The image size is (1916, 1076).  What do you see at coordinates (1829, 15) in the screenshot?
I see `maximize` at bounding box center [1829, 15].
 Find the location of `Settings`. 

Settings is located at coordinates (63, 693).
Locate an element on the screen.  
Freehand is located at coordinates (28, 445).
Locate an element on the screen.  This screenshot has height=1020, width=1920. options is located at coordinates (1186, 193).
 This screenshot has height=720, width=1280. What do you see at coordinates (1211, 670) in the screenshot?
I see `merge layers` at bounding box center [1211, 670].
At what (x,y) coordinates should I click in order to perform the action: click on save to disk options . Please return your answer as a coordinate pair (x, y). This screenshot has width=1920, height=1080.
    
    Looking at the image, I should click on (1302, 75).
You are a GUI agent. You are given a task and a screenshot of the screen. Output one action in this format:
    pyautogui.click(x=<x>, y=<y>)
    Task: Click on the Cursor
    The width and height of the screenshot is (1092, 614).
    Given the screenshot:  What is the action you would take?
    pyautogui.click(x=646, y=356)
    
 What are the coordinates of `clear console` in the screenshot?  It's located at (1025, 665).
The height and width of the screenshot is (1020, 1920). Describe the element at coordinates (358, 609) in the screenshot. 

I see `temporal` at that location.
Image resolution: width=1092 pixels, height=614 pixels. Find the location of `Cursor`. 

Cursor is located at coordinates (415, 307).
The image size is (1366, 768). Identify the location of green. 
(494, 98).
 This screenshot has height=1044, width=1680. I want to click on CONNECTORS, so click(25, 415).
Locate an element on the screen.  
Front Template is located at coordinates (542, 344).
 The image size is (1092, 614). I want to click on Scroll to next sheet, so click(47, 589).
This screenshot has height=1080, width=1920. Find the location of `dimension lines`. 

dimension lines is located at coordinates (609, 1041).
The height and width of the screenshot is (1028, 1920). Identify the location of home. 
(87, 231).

________

[Given request]: Will you print all of the entries above again, word for word and with nothing changed?

[Output for this exercise]:
The image size is (1916, 1076).  What do you see at coordinates (1829, 15) in the screenshot?
I see `maximize` at bounding box center [1829, 15].
 Find the location of `Settings`. 

Settings is located at coordinates (63, 693).
Locate an element on the screen.  
Freehand is located at coordinates (28, 445).
Locate an element on the screen.  This screenshot has height=1020, width=1920. options is located at coordinates (1186, 193).
 This screenshot has height=720, width=1280. What do you see at coordinates (1211, 670) in the screenshot?
I see `merge layers` at bounding box center [1211, 670].
At what (x,y) coordinates should I click in order to perform the action: click on save to disk options . Please return your answer as a coordinate pair (x, y). This screenshot has width=1920, height=1080.
    
    Looking at the image, I should click on (1302, 75).
You are a GUI agent. You are given a task and a screenshot of the screen. Output one action in this format:
    pyautogui.click(x=<x>, y=<y>)
    Task: Click on the Cursor
    The width and height of the screenshot is (1092, 614).
    Given the screenshot:  What is the action you would take?
    pyautogui.click(x=646, y=356)
    
 What are the coordinates of `clear console` in the screenshot?  It's located at (1025, 665).
The height and width of the screenshot is (1020, 1920). Describe the element at coordinates (358, 609) in the screenshot. 

I see `temporal` at that location.
Image resolution: width=1092 pixels, height=614 pixels. Find the location of `Cursor`. 

Cursor is located at coordinates (415, 307).
The image size is (1366, 768). Identify the location of green. 
(494, 98).
 This screenshot has height=1044, width=1680. I want to click on CONNECTORS, so click(25, 415).
Locate an element on the screen.  
Front Template is located at coordinates (542, 344).
 The image size is (1092, 614). I want to click on Scroll to next sheet, so click(47, 589).
This screenshot has height=1080, width=1920. Find the location of `dimension lines`. 

dimension lines is located at coordinates (609, 1041).
The height and width of the screenshot is (1028, 1920). Identify the location of home. 
(87, 231).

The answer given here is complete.